**What you should do**
Line by line, return everything in the listing exactly.
*** Block opens ***
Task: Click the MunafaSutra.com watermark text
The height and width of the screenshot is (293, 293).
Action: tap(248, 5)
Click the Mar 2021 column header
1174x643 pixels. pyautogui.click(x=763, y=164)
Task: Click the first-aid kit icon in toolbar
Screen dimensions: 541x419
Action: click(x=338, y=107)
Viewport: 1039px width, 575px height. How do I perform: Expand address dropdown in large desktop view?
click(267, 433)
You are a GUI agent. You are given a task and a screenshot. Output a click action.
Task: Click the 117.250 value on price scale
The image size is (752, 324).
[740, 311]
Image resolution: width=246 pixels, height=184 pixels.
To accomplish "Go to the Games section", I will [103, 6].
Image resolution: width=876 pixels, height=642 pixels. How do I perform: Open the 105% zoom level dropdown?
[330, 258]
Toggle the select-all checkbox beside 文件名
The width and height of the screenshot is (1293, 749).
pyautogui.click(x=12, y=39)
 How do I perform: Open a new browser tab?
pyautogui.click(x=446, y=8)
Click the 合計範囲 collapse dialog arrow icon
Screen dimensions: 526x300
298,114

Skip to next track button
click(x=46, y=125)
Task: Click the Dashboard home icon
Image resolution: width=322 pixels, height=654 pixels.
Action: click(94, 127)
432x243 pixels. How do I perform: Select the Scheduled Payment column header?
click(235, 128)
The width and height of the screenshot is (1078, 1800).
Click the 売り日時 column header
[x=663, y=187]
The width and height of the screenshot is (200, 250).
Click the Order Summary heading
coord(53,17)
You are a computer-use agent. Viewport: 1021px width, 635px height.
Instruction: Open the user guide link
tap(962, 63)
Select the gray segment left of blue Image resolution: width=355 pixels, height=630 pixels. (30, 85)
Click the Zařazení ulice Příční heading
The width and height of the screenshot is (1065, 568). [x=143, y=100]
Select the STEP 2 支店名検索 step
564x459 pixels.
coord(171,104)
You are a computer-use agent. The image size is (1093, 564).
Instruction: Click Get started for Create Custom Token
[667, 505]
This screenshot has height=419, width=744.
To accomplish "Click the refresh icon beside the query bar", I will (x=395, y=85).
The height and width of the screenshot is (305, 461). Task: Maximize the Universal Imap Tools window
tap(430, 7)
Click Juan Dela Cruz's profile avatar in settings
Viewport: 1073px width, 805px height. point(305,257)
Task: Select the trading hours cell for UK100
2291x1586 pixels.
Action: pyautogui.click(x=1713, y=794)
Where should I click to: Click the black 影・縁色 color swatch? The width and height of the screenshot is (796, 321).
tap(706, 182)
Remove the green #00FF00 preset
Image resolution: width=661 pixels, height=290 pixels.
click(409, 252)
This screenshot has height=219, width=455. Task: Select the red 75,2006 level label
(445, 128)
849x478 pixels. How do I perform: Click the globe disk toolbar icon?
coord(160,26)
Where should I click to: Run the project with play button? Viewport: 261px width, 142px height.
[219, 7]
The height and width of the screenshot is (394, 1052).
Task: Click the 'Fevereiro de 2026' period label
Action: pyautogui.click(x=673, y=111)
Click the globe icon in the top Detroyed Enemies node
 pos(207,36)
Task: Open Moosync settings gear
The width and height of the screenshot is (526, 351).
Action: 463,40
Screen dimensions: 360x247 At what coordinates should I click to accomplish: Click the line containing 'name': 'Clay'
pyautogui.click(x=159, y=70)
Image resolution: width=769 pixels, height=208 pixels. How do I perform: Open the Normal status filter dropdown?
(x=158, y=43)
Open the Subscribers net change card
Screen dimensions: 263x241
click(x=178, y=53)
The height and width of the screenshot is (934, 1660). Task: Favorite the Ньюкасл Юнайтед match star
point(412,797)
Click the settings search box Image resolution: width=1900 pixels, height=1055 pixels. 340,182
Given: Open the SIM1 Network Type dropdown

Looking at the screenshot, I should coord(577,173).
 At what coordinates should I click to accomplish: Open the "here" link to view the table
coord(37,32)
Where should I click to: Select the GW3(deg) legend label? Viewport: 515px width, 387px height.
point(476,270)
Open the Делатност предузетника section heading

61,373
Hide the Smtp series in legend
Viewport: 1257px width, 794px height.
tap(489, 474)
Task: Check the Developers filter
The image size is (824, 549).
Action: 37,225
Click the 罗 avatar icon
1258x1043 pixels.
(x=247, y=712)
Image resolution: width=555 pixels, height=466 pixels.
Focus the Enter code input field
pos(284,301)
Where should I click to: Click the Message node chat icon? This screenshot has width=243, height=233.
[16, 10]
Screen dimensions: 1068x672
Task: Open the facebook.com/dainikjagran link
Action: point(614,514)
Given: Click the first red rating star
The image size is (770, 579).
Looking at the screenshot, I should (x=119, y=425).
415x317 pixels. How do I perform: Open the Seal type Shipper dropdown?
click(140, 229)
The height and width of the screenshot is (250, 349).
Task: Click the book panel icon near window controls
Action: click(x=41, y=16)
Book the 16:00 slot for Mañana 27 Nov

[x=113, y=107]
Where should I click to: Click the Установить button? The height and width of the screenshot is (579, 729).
*** Block closes ***
**Result**
Task: Click the MunafaSutra.com watermark text
The height and width of the screenshot is (293, 293).
Action: tap(248, 5)
Click the Mar 2021 column header
1174x643 pixels. pyautogui.click(x=763, y=164)
Task: Click the first-aid kit icon in toolbar
Screen dimensions: 541x419
Action: click(x=338, y=107)
Viewport: 1039px width, 575px height. How do I perform: Expand address dropdown in large desktop view?
click(267, 433)
You are a GUI agent. You are given a task and a screenshot. Output a click action.
Task: Click the 117.250 value on price scale
The image size is (752, 324).
[740, 311]
Image resolution: width=246 pixels, height=184 pixels.
To accomplish "Go to the Games section", I will [103, 6].
Image resolution: width=876 pixels, height=642 pixels. How do I perform: Open the 105% zoom level dropdown?
[330, 258]
Toggle the select-all checkbox beside 文件名
The width and height of the screenshot is (1293, 749).
pyautogui.click(x=12, y=39)
 How do I perform: Open a new browser tab?
pyautogui.click(x=446, y=8)
Click the 合計範囲 collapse dialog arrow icon
Screen dimensions: 526x300
298,114

Skip to next track button
click(x=46, y=125)
Task: Click the Dashboard home icon
Image resolution: width=322 pixels, height=654 pixels.
Action: click(94, 127)
432x243 pixels. How do I perform: Select the Scheduled Payment column header?
click(235, 128)
The width and height of the screenshot is (1078, 1800).
Click the 売り日時 column header
[x=663, y=187]
The width and height of the screenshot is (200, 250).
Click the Order Summary heading
coord(53,17)
You are a computer-use agent. Viewport: 1021px width, 635px height.
Instruction: Open the user guide link
tap(962, 63)
Select the gray segment left of blue Image resolution: width=355 pixels, height=630 pixels. (30, 85)
Click the Zařazení ulice Příční heading
The width and height of the screenshot is (1065, 568). [x=143, y=100]
Select the STEP 2 支店名検索 step
564x459 pixels.
coord(171,104)
You are a computer-use agent. The image size is (1093, 564).
Instruction: Click Get started for Create Custom Token
[667, 505]
This screenshot has height=419, width=744.
To accomplish "Click the refresh icon beside the query bar", I will (x=395, y=85).
The height and width of the screenshot is (305, 461). Task: Maximize the Universal Imap Tools window
tap(430, 7)
Click Juan Dela Cruz's profile avatar in settings
Viewport: 1073px width, 805px height. point(305,257)
Task: Select the trading hours cell for UK100
2291x1586 pixels.
Action: pyautogui.click(x=1713, y=794)
Where should I click to: Click the black 影・縁色 color swatch? The width and height of the screenshot is (796, 321).
tap(706, 182)
Remove the green #00FF00 preset
Image resolution: width=661 pixels, height=290 pixels.
click(409, 252)
This screenshot has height=219, width=455. Task: Select the red 75,2006 level label
(445, 128)
849x478 pixels. How do I perform: Click the globe disk toolbar icon?
coord(160,26)
Where should I click to: Run the project with play button? Viewport: 261px width, 142px height.
[219, 7]
The height and width of the screenshot is (394, 1052).
Task: Click the 'Fevereiro de 2026' period label
Action: pyautogui.click(x=673, y=111)
Click the globe icon in the top Detroyed Enemies node
 pos(207,36)
Task: Open Moosync settings gear
The width and height of the screenshot is (526, 351).
Action: 463,40
Screen dimensions: 360x247 At what coordinates should I click to accomplish: Click the line containing 'name': 'Clay'
pyautogui.click(x=159, y=70)
Image resolution: width=769 pixels, height=208 pixels. How do I perform: Open the Normal status filter dropdown?
(x=158, y=43)
Open the Subscribers net change card
Screen dimensions: 263x241
click(x=178, y=53)
The height and width of the screenshot is (934, 1660). Task: Favorite the Ньюкасл Юнайтед match star
point(412,797)
Click the settings search box Image resolution: width=1900 pixels, height=1055 pixels. 340,182
Given: Open the SIM1 Network Type dropdown

Looking at the screenshot, I should coord(577,173).
 At what coordinates should I click to accomplish: Open the "here" link to view the table
coord(37,32)
Where should I click to: Select the GW3(deg) legend label? Viewport: 515px width, 387px height.
point(476,270)
Open the Делатност предузетника section heading

61,373
Hide the Smtp series in legend
Viewport: 1257px width, 794px height.
tap(489, 474)
Task: Check the Developers filter
The image size is (824, 549).
Action: 37,225
Click the 罗 avatar icon
1258x1043 pixels.
(x=247, y=712)
Image resolution: width=555 pixels, height=466 pixels.
Focus the Enter code input field
pos(284,301)
Where should I click to: Click the Message node chat icon? This screenshot has width=243, height=233.
[16, 10]
Screen dimensions: 1068x672
Task: Open the facebook.com/dainikjagran link
Action: point(614,514)
Given: Click the first red rating star
The image size is (770, 579).
Looking at the screenshot, I should (x=119, y=425).
415x317 pixels. How do I perform: Open the Seal type Shipper dropdown?
click(140, 229)
The height and width of the screenshot is (250, 349).
Task: Click the book panel icon near window controls
Action: click(x=41, y=16)
Book the 16:00 slot for Mañana 27 Nov

[x=113, y=107]
Where should I click to: Click the Установить button? The height and width of the screenshot is (579, 729).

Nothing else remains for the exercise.